A group of civil society organisations are spending Mandela Day locked inside the Rhema Bible College in Randburg so that they can formulate a plan to “recapture” South Africa from the grasp of Zuma Inc. It’s only just begun, but already Save South Africa and the organisations its teamed up with are struggling to get a grip on divisions in South Africa: namely which version of the national anthem everyone should sing.

It started with chairs groaning as the crowd stood to sing the national anthem to open the conference. They were led by a singer dressed in red, a doek covering her hair. She crooned, occasionally out of tune, the famous lines of Nkosi Sikelel’ iAfrika. Then she stopped.

The crowd stared ahead confused, as the singer left the stage, while Mandla Nkomfe, a member of Save South Africa and the MC for the day, gestured desperately for her to continue singing. But she ignored him; and some in the crowd continued on with Die Stem in softer, disharmonious voices.

The anthem concluded in its entirety with a murmur of the final line: “… in South Africa our land”.

Nkomfe dismissively waved away the awkwardness of the moment, as he took the stage to discuss the rules of Save SA’s event, which is called the Conference for the Future of South Africa.

The debate on the removal of Die Stem has now been around for a few years. Recently, however, the Economic Freedom Fighters and #FeesMustFall student protesters have led the demand for Die Stem to be removed from the post-apartheid anthem.

Save South Africa, however, appear not to have any resolution on the matter. 

The organisers could only look on in bewilderment as a singer at their event refused to sing the Afrikaans apartheid-era verse of the anthem.

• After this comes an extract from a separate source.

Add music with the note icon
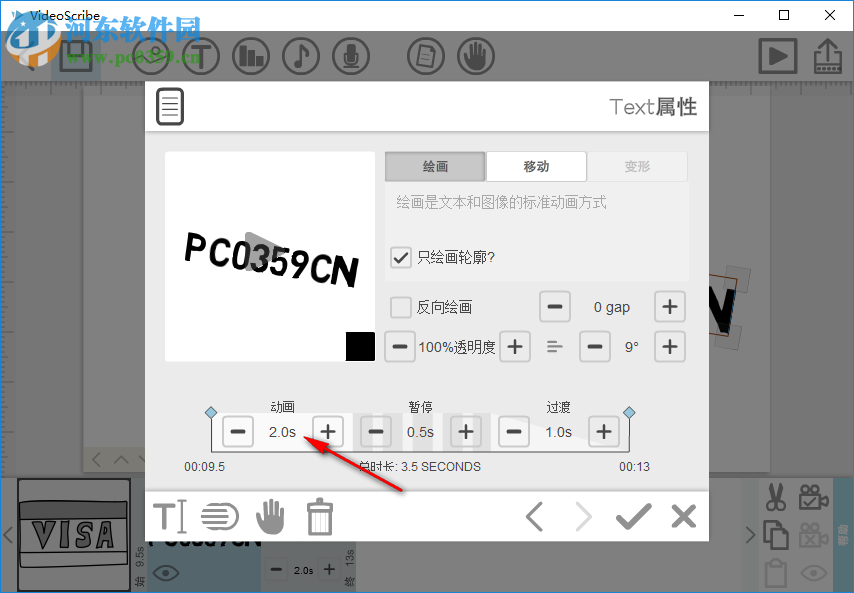The height and width of the screenshot is (593, 854). 301,56
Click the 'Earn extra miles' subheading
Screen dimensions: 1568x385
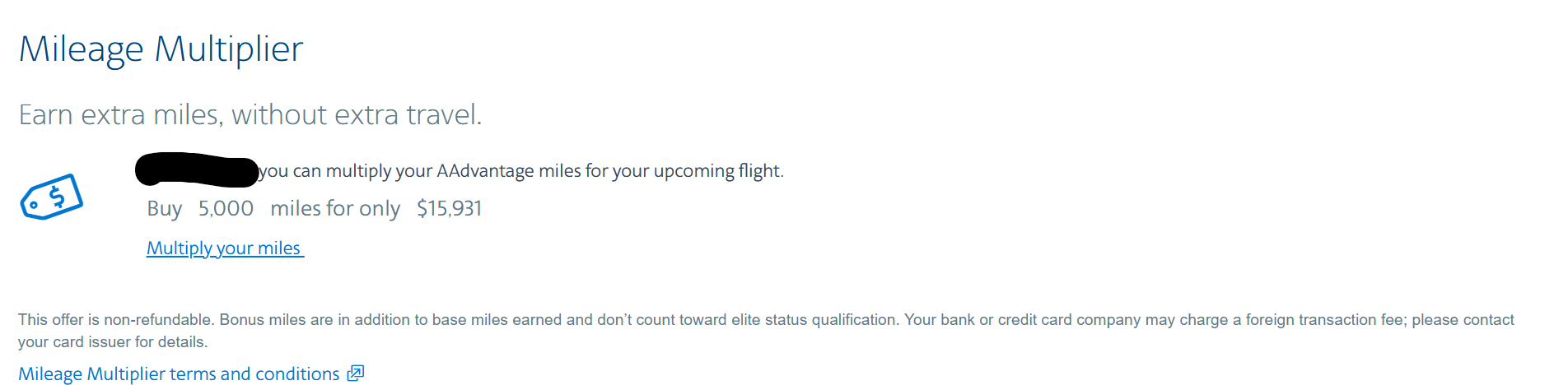[250, 114]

Unity, however, has become a rallying cry for Save South Africa.

When Sipho Pityana, Save SA leader, delivered a lengthy keynote address, he emphasised that the conference was about “restoring power to the people”.

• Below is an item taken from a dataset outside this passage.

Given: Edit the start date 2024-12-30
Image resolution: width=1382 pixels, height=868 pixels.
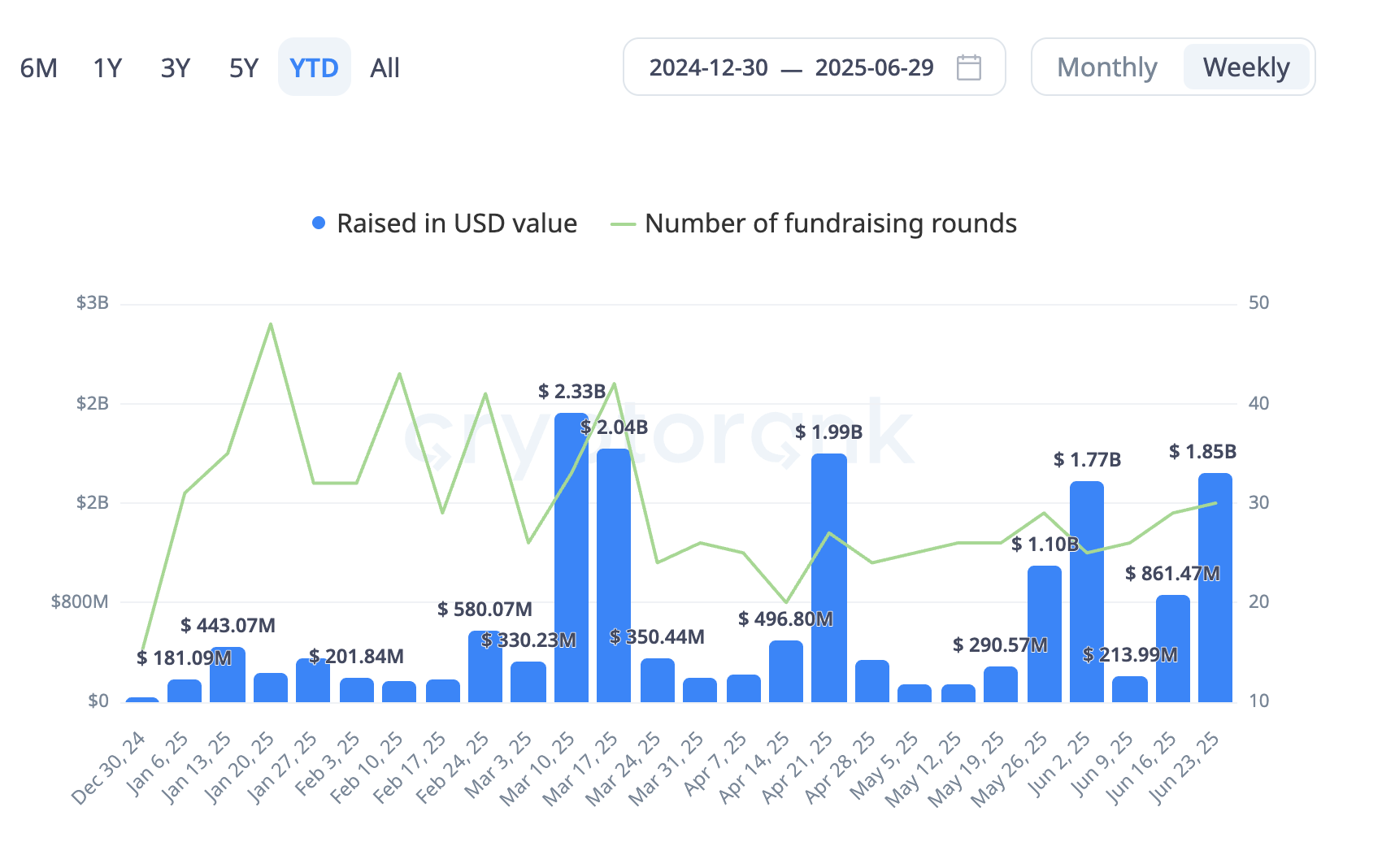Looking at the screenshot, I should pyautogui.click(x=708, y=67).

“A people united can never be divided,” Pityana said, his speech littered with popular liberation slogans.

Save South Africa has been clear that the central focus of today’s conference is to “build a common platform” which will serve as a movement against state capture.

The result of the conference will be a day worth of discussions where resolutions will be adopted for “a programme of action” to ensure that Zuma is voted out via secret ballot on August 8 in the Parliamentary motion of no confidence against him, and that institutions are protected against further corruption.

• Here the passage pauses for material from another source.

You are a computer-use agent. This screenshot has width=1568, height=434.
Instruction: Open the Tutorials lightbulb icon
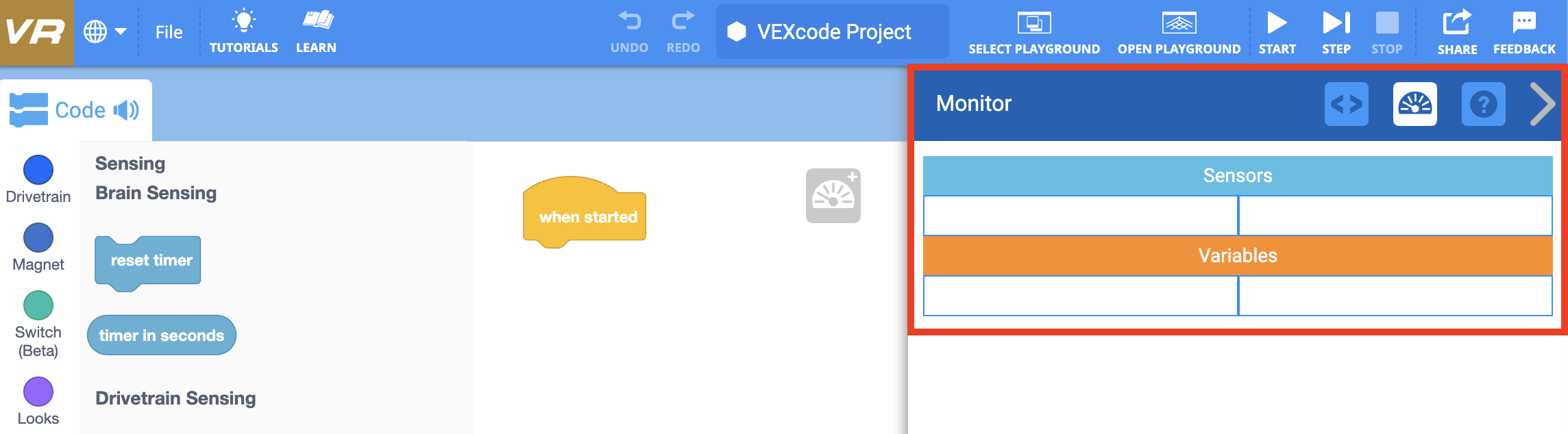243,21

“I will say this everyday as if it is my night prayer: Zuma must go,” Pityana said.

ANC MPs Makhosi Khoza and Derek Hanekom, who have been outspoken against state capture, and former deputy finance minister Mcebisi Jonas were in the crowd as Pityana spoke.

Members of civil society and business listened attentively. But it had the feel of the People’s Assembly last November which Save South Africa hosted in a church in Pretoria.

Promises were made at that assembly, but as it went on, protesters outside, who had effectively shut down streets in Tshwane with the EFF, were locked out of the church assembly. Their protest was more robust than the well-mannered etiquette observed in the People’s Assembly and so the gates around the church were locked.

On Tuesday, Save South Africa warned as part of its conference rules that disruption would not be tolerated.

State capture has meant that vital institutions in South Africa are no longer serving the interests of the public that they have been built for. While state capture needs to be challenged and disarmed, it will not happen without the support of South Africans and addressing the existence of divisions within pro-democracy movements.

The significance of divisions
Conferences, like this one on Mandela Day, will be fruitless if a singer is encouraged to sing Die Stem even if she doesn’t want to, and if state capture is not spoken of in relation to other divisions in South Africa.

Khoza touched on this as she spoke about President Jacob Zuma’s response to protesters who have demanded him to step down: “He calls them racist and agents of white monopoly capital.” 

At the ANC national policy conference last week,  a furore broke out around whether there is indeed white monopoly capital or if it is only monopoly capital. Bell Pottinger developed a campaign to protect the Gupta family by exploiting racial tensions that exist in South Africa. One of the most lethal outcomes of their campaign was that anyone who does call anti-Zuma protesters holding bananas racist immediately receives backlash for being pro-Zuma even if that is not the case.

People who believe that monopoly capital in South Africa is still in the hands of powerful white people who benefitted from apartheid are immediately shunned as being Black First Land First sympathisers.

The result of Bell Pottinger and Zuma Inc’s campaign, besides its corruption of democratic institutions, is that independent opinions are discredited and debased with name-calling rather than well-considered arguments.

The national anthem and Die Stem may seem entirely removed from the fight against state capture, but divisions in South Africa must at the very least be acknowledged and spoken about if a solution is to be found and if civil society is to unite.

Until then, a conference for South Africa’s future will not succeed in bringing the change or “recapture” for the people it so desires.